La chasse, la pêche et le trappage sont tout de même restés des activités centrales dans la tradition crie; activités qui peuvent entrer en conflit avec les objectifs de conservation. Le régime territorial des zones de chasse est d’ailleurs resté en place après les traités modernes (Lathoud, 2005). Le territoire est divisé en près de trois cents territoires de chasse familiaux, ou terrains de trappes, de superficies qui varient entre deux cents et quelques milliers de kilomètres carrés, gérés par les maitres de trappe, ou tallymen (Feit, 2005; Whiteman, 2004). En tant que gestionnaires des terrains de trappe, ils sont considérés comme gardiens des terres ancestrales, au nom des générations futures (Feit, 2005). Dès lors, ils détiennent d’importantes connaissances écologiques traditionnelles et s’assurent de contrôler les activités sur le territoire pour garantir le respect de l’environnement (Berkes, 2018; Lathoud, 2005; Maraud, 2020). Cet ensemble de connaissances écologiques leur confère une légitimité pour la gestion des ressources naturelles au sein des communautés (Whiteman, 2004). La détérioration et l’accessibilité croissante aux chasseurs non autochtones aux territoires familiaux compromettent la transmission des savoirs entre les générations et modifient les modes de fréquentation du territoire (Lathoud, 2005).
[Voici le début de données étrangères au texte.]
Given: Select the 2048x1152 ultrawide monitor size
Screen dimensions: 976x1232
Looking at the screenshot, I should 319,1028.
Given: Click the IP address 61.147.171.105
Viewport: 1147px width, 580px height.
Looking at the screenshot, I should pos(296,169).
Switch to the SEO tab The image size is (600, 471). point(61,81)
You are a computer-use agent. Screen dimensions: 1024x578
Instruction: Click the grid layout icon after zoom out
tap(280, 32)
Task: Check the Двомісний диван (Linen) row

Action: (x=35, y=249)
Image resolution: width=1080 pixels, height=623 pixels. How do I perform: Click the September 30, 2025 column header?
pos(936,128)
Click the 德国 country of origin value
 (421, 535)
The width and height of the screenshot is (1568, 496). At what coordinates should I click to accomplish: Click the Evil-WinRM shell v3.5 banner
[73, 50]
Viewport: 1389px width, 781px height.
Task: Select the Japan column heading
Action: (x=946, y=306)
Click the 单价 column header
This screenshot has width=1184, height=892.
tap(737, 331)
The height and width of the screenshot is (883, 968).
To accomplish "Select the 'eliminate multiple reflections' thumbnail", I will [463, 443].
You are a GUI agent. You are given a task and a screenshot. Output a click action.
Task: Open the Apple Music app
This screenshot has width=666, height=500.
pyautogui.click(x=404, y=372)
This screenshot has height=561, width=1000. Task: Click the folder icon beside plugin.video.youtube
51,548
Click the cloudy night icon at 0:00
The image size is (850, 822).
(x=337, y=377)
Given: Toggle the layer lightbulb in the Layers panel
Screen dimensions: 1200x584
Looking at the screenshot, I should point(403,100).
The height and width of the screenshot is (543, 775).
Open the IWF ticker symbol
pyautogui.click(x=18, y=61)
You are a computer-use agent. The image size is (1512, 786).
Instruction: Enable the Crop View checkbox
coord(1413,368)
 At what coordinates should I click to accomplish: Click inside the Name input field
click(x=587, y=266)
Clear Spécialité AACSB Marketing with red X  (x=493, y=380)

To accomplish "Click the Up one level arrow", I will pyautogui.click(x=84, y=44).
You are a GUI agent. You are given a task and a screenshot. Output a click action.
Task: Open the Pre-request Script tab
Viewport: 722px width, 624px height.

Le changement du mode de vie nomade vers le mode de vie sédentaire a modifié le profil socioéconomique des communautés cries d’Eeyou Istchee Baie-James. D’une part, l’économie de marché occupe une part croissante et remplace de plus en plus l’économie de subsistance comme activité principale (Laven, 2004). En 1970, seulement 20 % des ressources familiales proviennent de salaires et 36 % de la chasse et de la pêche, alors que ces proportions sont inversées seulement dix ans plus tard (Simard, 1995). Par ailleurs, les communautés cries sont touchées de façon plus prédominante par plusieurs problèmes sociaux tels que le chômage, l’alcoolisme et la faible fréquentation scolaire (Maraud et Desbiens, 2017).

La colonisation, d’abord de l’Amérique du Nord par les Européens, puis du Nord par les Québécois, a fortement modifié le mode de vie des communautés cries (Morantz, 2002). Les conditions socioéconomiques actuelles démontrent que ces changements posent de grands défis aux Cris et à leurs traditions.